Masalah sesungguhnya bukan hanya pada regulasi yang lemah, tetapi pada kegagalan sistem sekuler dalam melindungi generasi. Negara nyaris absen memberi solusi mendasar, padahal bonus demografi seharusnya menjadi peluang untuk mencetak generasi unggul.
Solusi Menyeluruh dari Islam
Islam sebagai sistem hidup yang sempurna menawarkan solusi komprehensif atas persoalan ini. Dalam Islam, negara hadir sebagai pelindung rakyat melalui penerapan syariat secara menyeluruh.
Sistem pendidikan dibangun untuk melahirkan generasi bertakwa dan berkepribadian Islam.

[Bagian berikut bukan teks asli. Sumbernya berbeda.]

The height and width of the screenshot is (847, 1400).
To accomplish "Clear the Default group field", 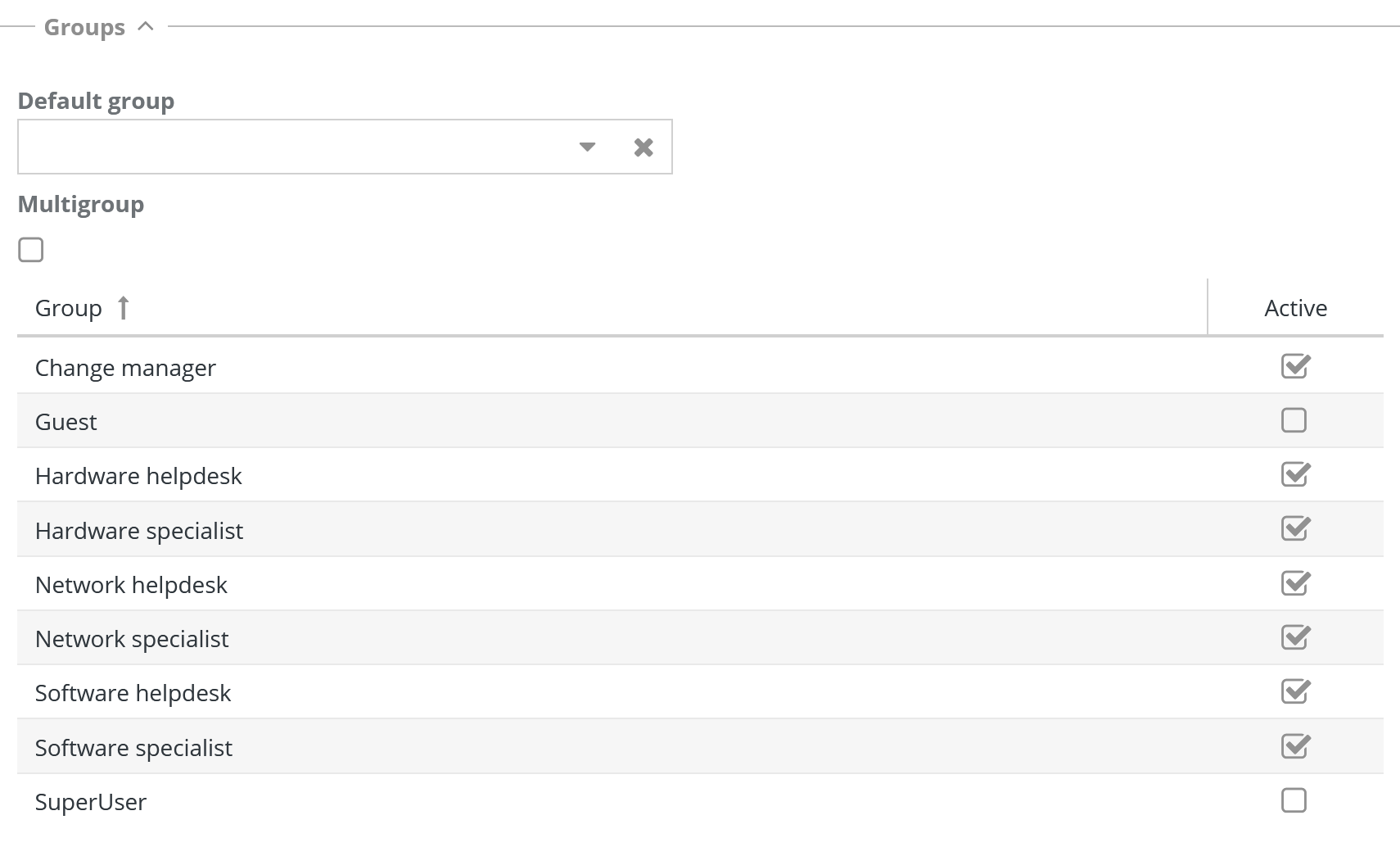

Media massa diarahkan untuk mendidik, bukan merusak. Sistem sanksi ditegakkan tegas untuk menjaga masyarakat dari berbagai kejahatan.
Ekonomi Islam menjamin kesejahteraan melalui pengelolaan baitulmal, sehingga tak ada ruang bagi bisnis haram seperti pornografi daring. Sistem sosial dan pergaulan diatur untuk menjaga kehormatan dan martabat manusia.
Khilafah akan menciptakan individu bertakwa, masyarakat yang saling menasihati dalam kebaikan, serta negara yang hadir sebagai pengurus umat. Tiga lapis perlindungan ini menjadi benteng yang kokoh bagi generasi dari ancaman kejahatan siber.
Kehidupan aman dan bermartabat ini pernah nyata dalam sejarah Islam. Saat Barat terpuruk dalam kegelapan, umat Islam memimpin peradaban dengan ilmu dan akhlak. Kini, umat Islam tengah berjuang mengembalikan kekuatan Islam dunia. Meski jalan terjal, janji Allah tentang tegaknya syariat pasti terwujud.
Tugas kita bukan menunggu, tetapi berjuang bersama mewujudkannya.